SOURCE DOCUMENT:
= = = = = = =

President Donald Trump’s unexpected call to remove all trade barriers didn’t gain much traction with other Group of Seven leaders, perhaps because they were fuming about the U.S. president’s behavior during the summit in Canada this weekend. But a partial implementation of the idea would be a good way to defuse the brewing trade war without preventing nations from protecting certain markets.

Trump’s demands for fairer terms of trade for the U.S. has focused on tariffs. On average, these levies don’t put the U.S. at much of a disadvantage: even though those imposed by the European Union and Canada are generally slightly higher than America’s.

The averages hide some aberrations. The EU taxes U.S. cars at 10 percent, 7.5 percentage points higher than the U.S. tariff on European autos. But the U.S. levy on railroad cars is 14 percent, compared with 1.7 percent in the EU. Every imbalance represents some industry’s pet peeve, which creates a near-endless potential for clashes as interest groups exert pressure.

= = = = = = =

Dataset excerpts
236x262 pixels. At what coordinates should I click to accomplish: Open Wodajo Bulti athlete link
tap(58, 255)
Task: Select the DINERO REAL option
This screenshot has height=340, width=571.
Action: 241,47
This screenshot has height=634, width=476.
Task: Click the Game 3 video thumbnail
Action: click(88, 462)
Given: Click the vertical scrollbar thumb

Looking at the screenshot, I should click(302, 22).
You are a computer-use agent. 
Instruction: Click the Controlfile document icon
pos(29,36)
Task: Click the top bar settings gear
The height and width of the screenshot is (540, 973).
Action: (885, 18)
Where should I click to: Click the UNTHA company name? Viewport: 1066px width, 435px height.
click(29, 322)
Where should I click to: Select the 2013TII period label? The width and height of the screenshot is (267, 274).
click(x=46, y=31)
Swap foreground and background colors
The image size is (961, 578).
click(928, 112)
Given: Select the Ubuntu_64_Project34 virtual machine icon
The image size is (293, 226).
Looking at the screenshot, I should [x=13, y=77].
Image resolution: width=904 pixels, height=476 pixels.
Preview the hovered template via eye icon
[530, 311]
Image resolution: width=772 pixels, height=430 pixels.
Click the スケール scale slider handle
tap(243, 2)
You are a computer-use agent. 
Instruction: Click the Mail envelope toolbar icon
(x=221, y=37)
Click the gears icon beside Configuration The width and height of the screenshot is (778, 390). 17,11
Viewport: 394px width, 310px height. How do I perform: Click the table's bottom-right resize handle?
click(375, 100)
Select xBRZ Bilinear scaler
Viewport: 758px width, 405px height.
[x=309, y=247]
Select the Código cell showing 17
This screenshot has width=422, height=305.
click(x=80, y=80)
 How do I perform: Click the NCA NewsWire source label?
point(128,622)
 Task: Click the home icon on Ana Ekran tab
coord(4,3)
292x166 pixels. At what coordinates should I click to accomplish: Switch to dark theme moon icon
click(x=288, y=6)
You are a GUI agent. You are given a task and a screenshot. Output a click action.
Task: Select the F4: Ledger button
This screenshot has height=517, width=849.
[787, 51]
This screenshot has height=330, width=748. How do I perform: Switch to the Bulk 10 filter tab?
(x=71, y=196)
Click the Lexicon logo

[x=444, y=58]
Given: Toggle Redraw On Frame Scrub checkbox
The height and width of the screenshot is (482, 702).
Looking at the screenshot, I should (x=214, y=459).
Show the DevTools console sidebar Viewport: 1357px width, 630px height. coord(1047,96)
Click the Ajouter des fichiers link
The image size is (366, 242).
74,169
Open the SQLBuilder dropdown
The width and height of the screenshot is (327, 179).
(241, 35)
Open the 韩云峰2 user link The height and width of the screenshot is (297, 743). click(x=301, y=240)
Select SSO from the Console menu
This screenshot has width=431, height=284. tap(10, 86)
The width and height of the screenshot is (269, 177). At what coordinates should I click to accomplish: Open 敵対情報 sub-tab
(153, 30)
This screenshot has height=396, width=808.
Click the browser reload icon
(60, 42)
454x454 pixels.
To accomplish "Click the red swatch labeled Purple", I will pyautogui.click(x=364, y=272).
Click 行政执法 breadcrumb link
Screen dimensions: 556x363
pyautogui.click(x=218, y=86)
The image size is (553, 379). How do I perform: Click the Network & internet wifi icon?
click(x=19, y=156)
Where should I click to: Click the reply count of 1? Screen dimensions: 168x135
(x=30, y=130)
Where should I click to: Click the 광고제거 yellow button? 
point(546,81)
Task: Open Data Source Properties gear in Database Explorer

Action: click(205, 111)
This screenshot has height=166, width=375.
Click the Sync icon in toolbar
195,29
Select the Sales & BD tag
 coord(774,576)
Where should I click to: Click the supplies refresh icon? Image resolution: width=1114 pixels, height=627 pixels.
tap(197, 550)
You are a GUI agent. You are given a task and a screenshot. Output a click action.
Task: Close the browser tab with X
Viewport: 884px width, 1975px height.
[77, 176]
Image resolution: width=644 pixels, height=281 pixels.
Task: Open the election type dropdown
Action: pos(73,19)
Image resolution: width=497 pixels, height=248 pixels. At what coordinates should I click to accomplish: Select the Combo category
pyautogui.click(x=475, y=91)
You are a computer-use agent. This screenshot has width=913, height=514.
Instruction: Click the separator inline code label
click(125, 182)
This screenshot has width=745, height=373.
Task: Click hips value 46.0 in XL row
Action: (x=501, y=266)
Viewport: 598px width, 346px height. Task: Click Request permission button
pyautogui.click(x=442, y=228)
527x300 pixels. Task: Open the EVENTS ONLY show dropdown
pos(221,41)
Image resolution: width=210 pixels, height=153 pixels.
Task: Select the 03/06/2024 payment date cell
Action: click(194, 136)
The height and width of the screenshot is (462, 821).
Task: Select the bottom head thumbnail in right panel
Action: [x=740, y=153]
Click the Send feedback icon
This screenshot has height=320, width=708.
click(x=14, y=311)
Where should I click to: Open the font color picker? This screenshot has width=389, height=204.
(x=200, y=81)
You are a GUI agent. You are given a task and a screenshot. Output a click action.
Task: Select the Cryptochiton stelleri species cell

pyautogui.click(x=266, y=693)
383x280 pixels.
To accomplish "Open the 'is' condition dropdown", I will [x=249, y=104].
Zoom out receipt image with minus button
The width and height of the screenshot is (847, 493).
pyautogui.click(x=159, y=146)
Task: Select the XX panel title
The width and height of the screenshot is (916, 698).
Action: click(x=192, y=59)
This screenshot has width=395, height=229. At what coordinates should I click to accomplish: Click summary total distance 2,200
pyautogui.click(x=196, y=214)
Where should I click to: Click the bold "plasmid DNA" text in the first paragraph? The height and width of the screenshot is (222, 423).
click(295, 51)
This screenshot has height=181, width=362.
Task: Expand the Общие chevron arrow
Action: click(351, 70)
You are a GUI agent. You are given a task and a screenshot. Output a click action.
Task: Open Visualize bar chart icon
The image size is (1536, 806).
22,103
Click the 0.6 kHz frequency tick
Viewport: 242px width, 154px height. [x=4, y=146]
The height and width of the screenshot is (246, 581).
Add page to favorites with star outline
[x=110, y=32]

= = = = = = =

TASK DETAILS: Please extract the passage of the trade article starting with "President Donald Trump’s" and going on through "protecting certain markets.". These records were drawn from a separate source.

EXERCISE OUTPUT:
President Donald Trump’s unexpected call to remove all trade barriers didn’t gain much traction with other Group of Seven leaders, perhaps because they were fuming about the U.S. president’s behavior during the summit in Canada this weekend. But a partial implementation of the idea would be a good way to defuse the brewing trade war without preventing nations from protecting certain markets.